## GOAL OF THE EXERCISE
Establish how many lines below contain the string "Given". Respond with that number alone.

## RECORDS FOR PROCESSING
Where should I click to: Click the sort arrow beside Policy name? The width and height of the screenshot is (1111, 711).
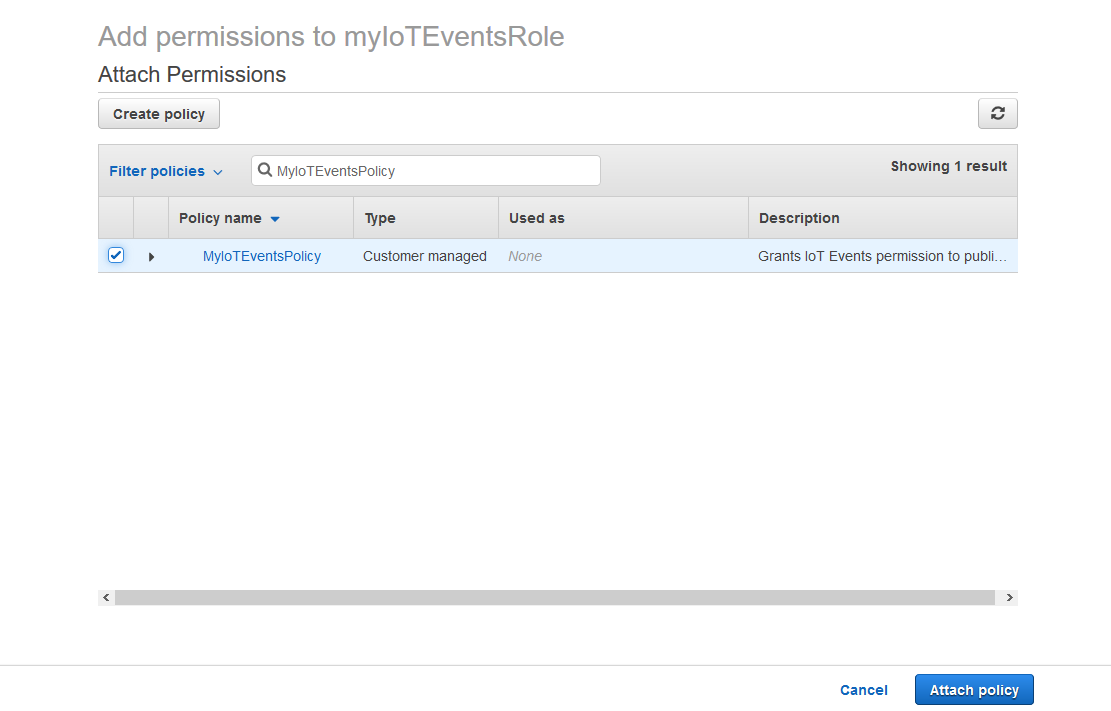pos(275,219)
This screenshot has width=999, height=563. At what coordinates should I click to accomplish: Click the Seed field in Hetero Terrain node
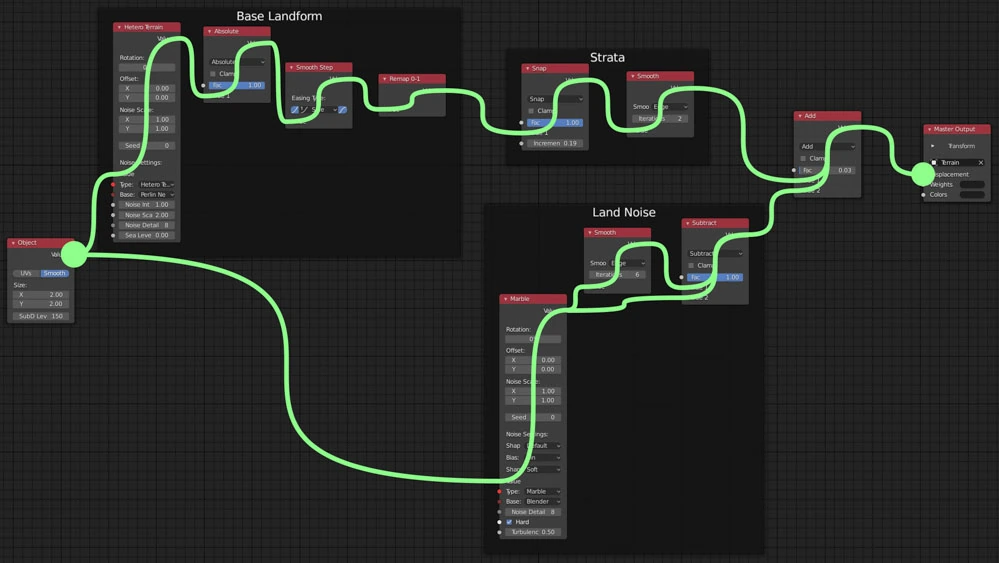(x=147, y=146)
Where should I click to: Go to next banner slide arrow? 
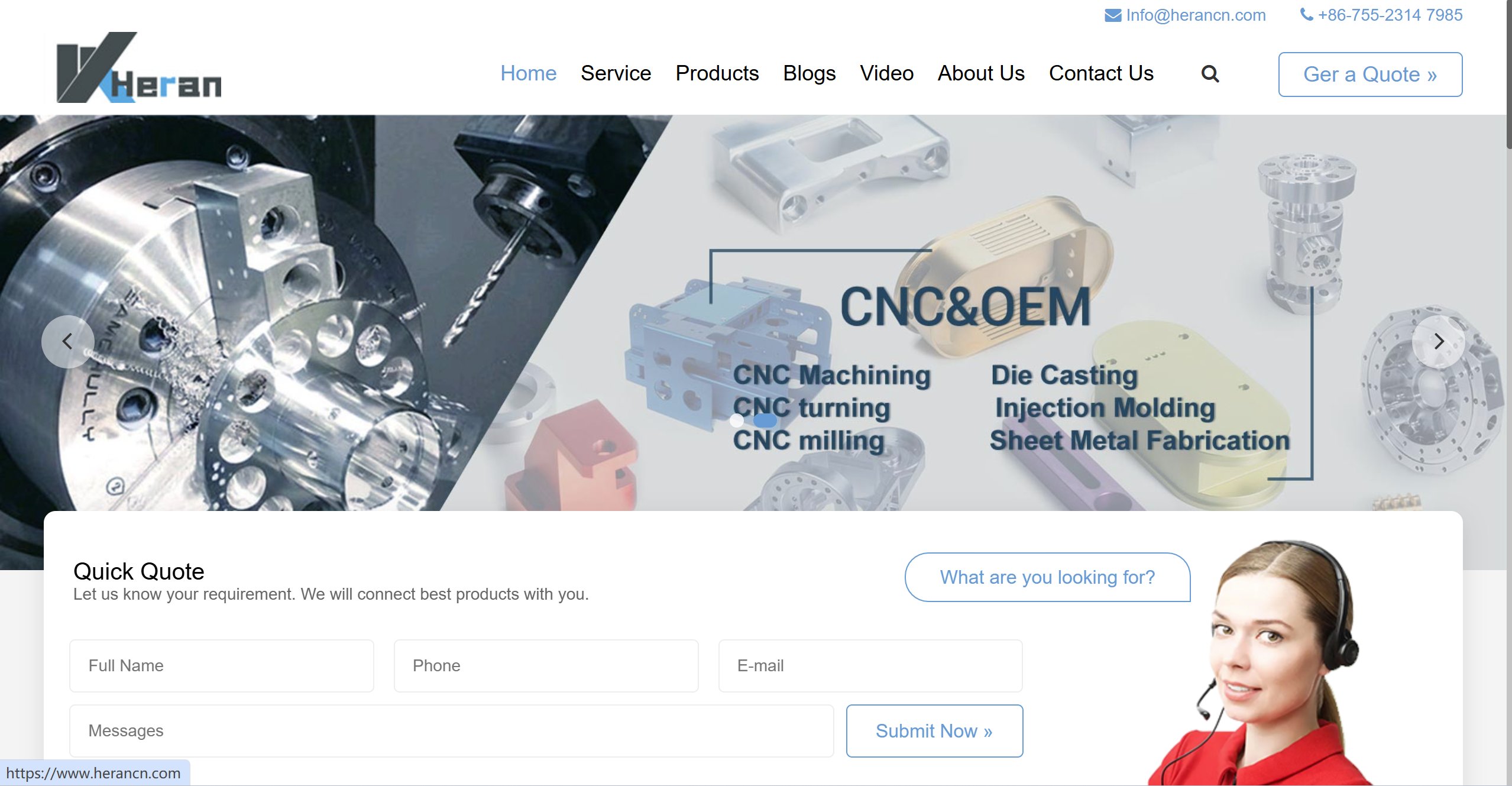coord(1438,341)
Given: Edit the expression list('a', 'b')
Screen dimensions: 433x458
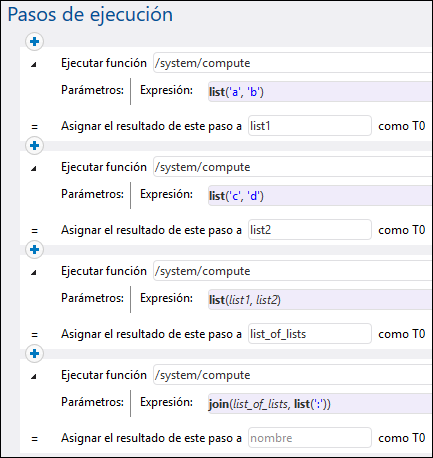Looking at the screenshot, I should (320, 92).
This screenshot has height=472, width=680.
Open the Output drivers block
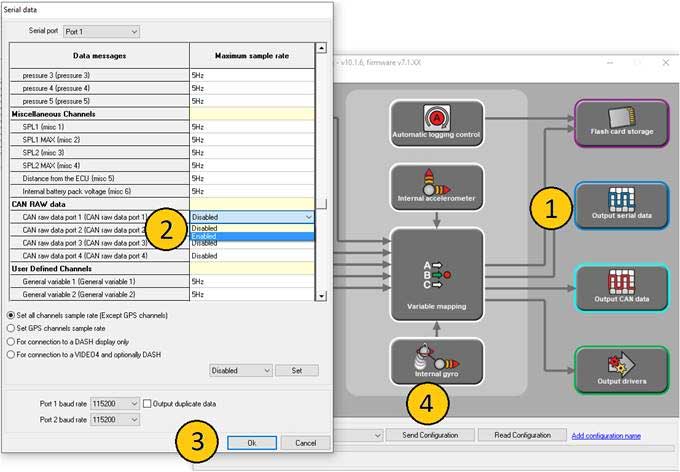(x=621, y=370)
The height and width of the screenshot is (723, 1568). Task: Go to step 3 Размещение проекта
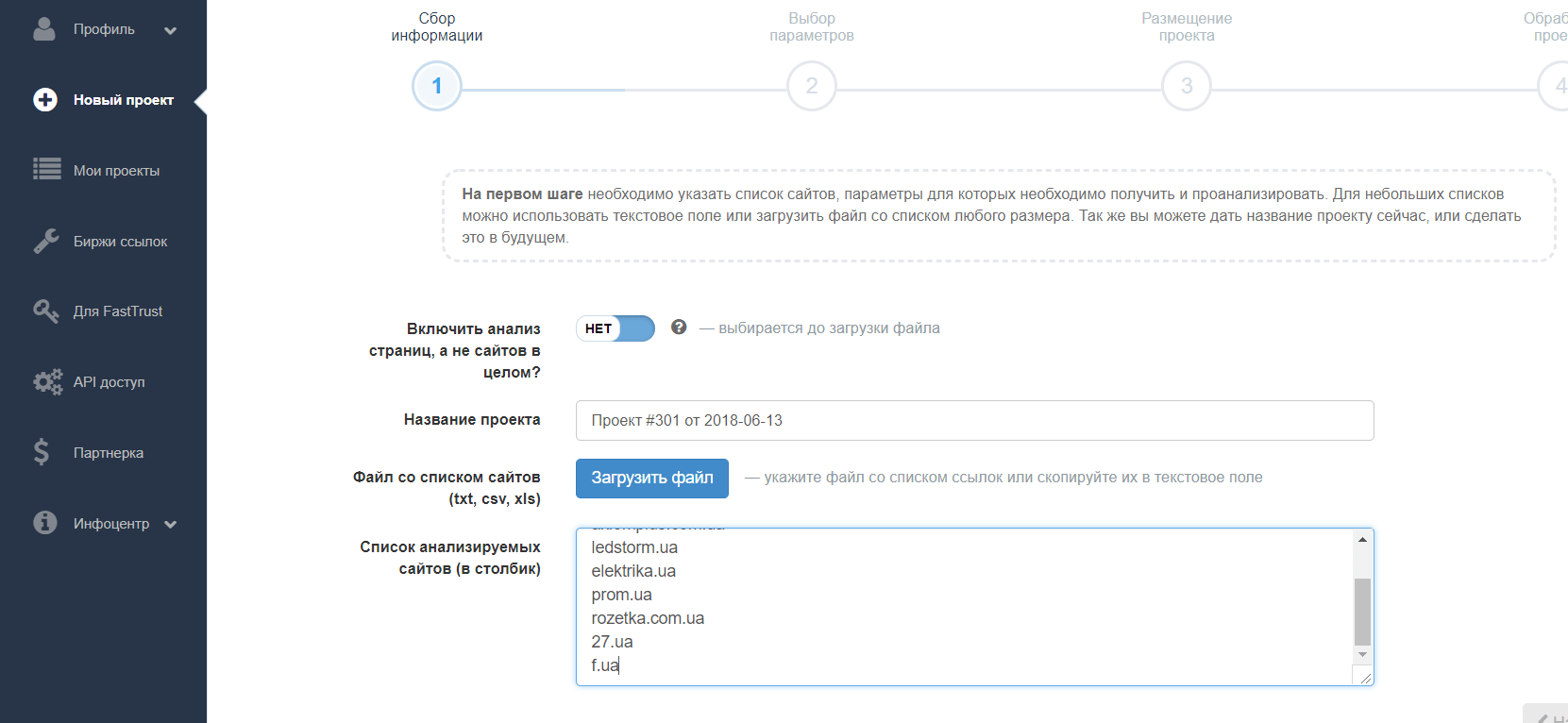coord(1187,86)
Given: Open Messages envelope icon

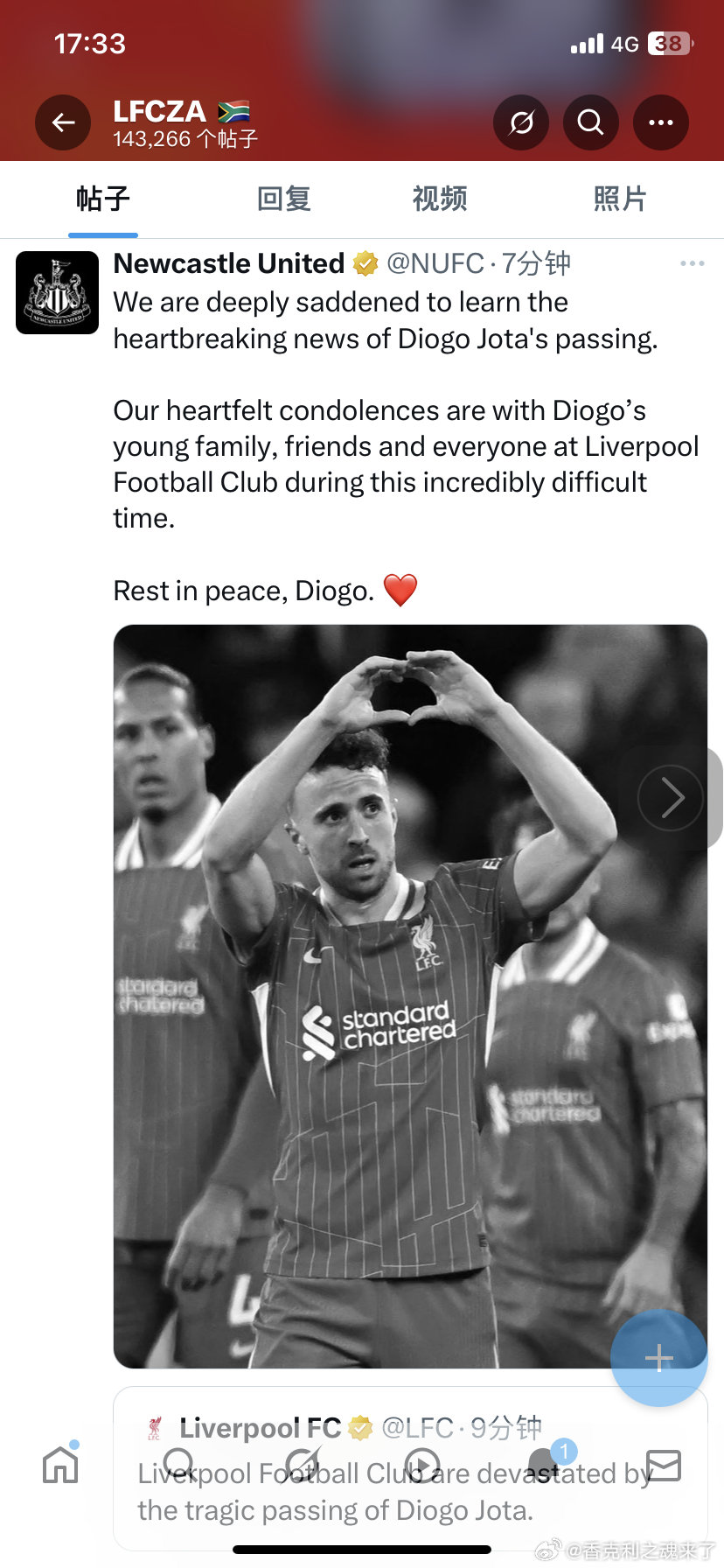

## SOLUTION FOR THIS TASK
2